▶ **PROBLEM TO WORK ON**:
Once the line with "You are a GUI" is found in the data, output it and each following line exactly, up to and including the line with "This screenshot has height=361, width=489.", and nothing before or after.

▶ **STUDY MATERIAL**:
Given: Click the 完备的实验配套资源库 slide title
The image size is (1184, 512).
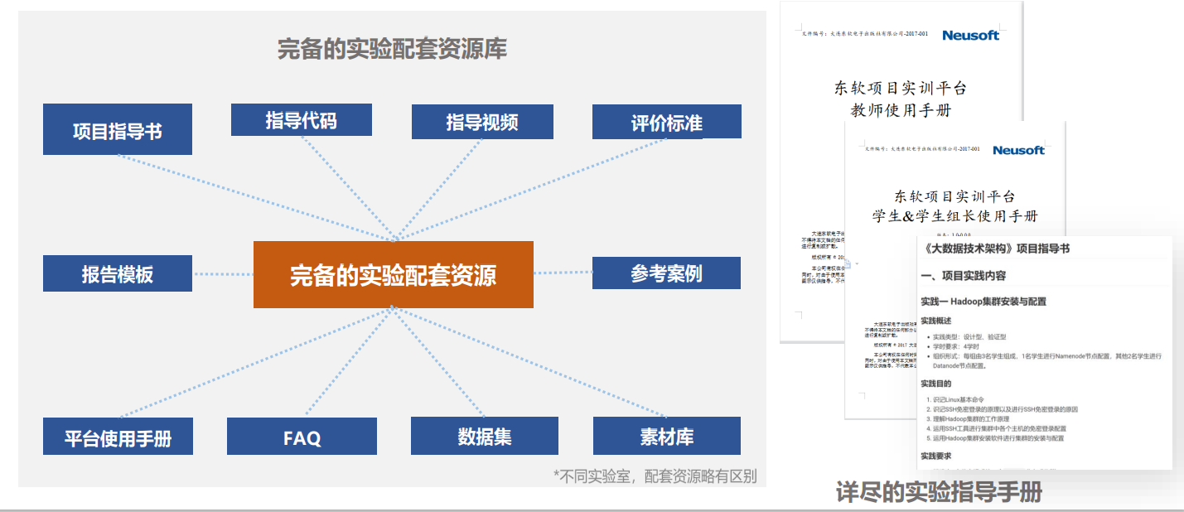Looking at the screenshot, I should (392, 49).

...

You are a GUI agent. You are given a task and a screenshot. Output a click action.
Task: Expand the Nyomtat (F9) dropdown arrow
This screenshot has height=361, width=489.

▶ **ANSWER SECTION**:
You are a GUI agent. You are given a task and a screenshot. Output a click action.
Task: Expand the Nyomtat (F9) dropdown arrow
This screenshot has height=361, width=489.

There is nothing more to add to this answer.